Geometric Consistency Refinement for Single Image Novel View Synthesis via Test-Time Adaptation of Diffusion Models
Josef Bengtson, David Nilsson, Fredrik Kahl
TL;DR
This work tackles geometric misalignment in diffusion-based single-image novel view synthesis by introducing GC-Ref, a training-free test-time refinement that optimizes the diffusion starting noise to satisfy epipolar constraints and photometric consistency with the reference view. The method uses a differentiable RoMa-based matcher to obtain dense correspondences and a fundamental matrix $F$ derived from the target pose to define a geometric loss, which is backpropagated through the diffusion process during DDIM sampling.

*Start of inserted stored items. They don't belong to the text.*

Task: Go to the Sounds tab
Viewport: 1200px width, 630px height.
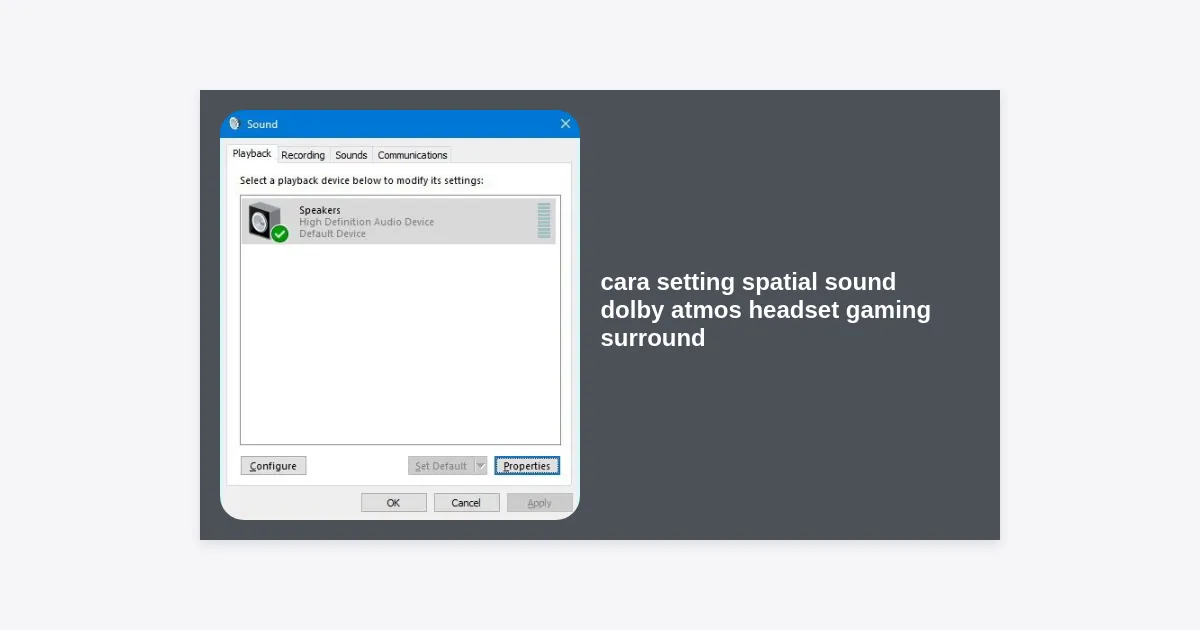Action: point(351,155)
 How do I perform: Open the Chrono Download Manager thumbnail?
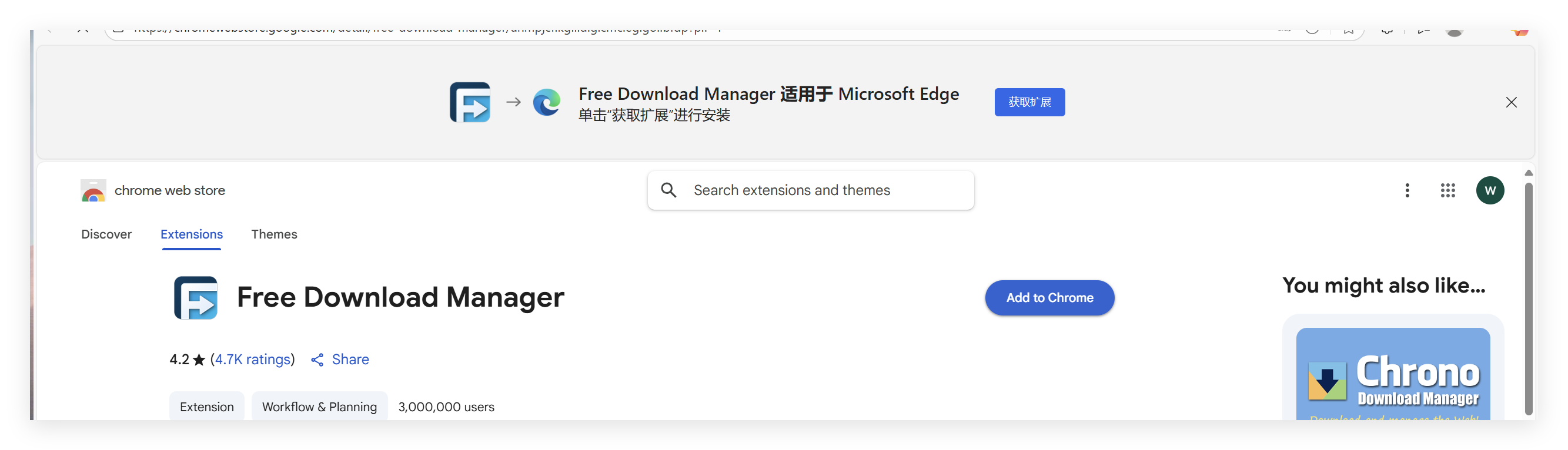click(x=1393, y=375)
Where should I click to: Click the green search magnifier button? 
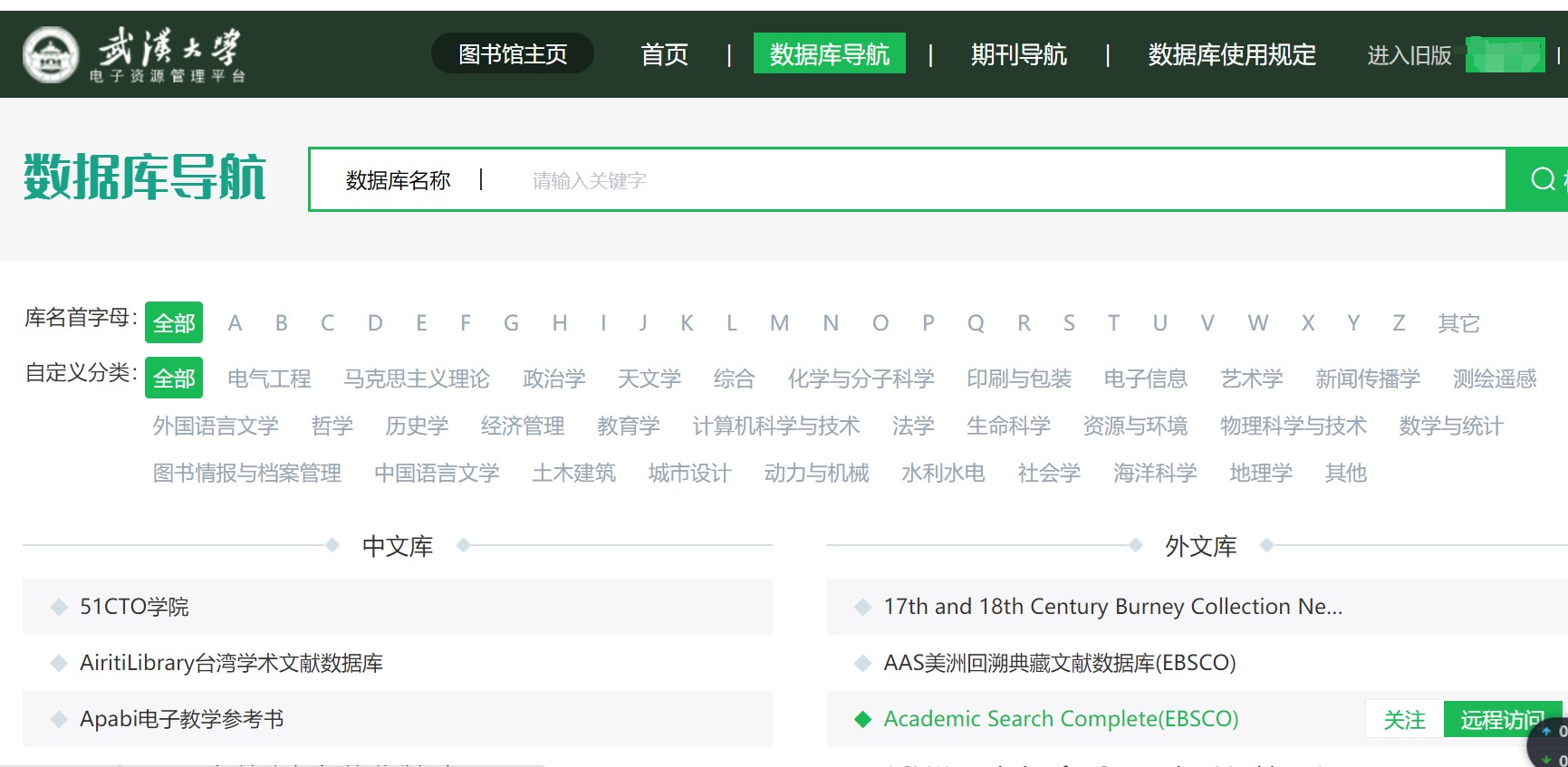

Applied to state-of-the-art models on the MegaScenes dataset, GC-Ref yields improved pose accuracy and closer epipolar alignment while maintaining or enhancing image quality, all without additional training. This approach provides a practical, data-efficient pathway to enforce geometric fidelity in diffusion-driven NVS, with potential impact on robotics, AR, and multi-view applications where pose precision is critical.
Abstract
Diffusion models for single image novel view synthesis (NVS) can generate highly realistic and plausible images, but they are limited in the geometric consistency to the given relative poses. The generated images often show significant errors with respect to the epipolar constraints that should be fulfilled, as given by the target pose. In this paper we address this issue by proposing a methodology to improve the geometric correctness of images generated by a diffusion model for single image NVS. We formulate a loss function based on image matching and epipolar constraints, and optimize the starting noise in a diffusion sampling process such that the generated image should both be a realistic image and fulfill geometric constraints derived from the given target pose. Our method does not require training data or fine-tuning of the diffusion models, and we show that we can apply it to multiple state-of-the-art models for single image NVS. The method is evaluated on the MegaScenes dataset and we show that geometric consistency is improved compared to the baseline models while retaining the quality of the generated images.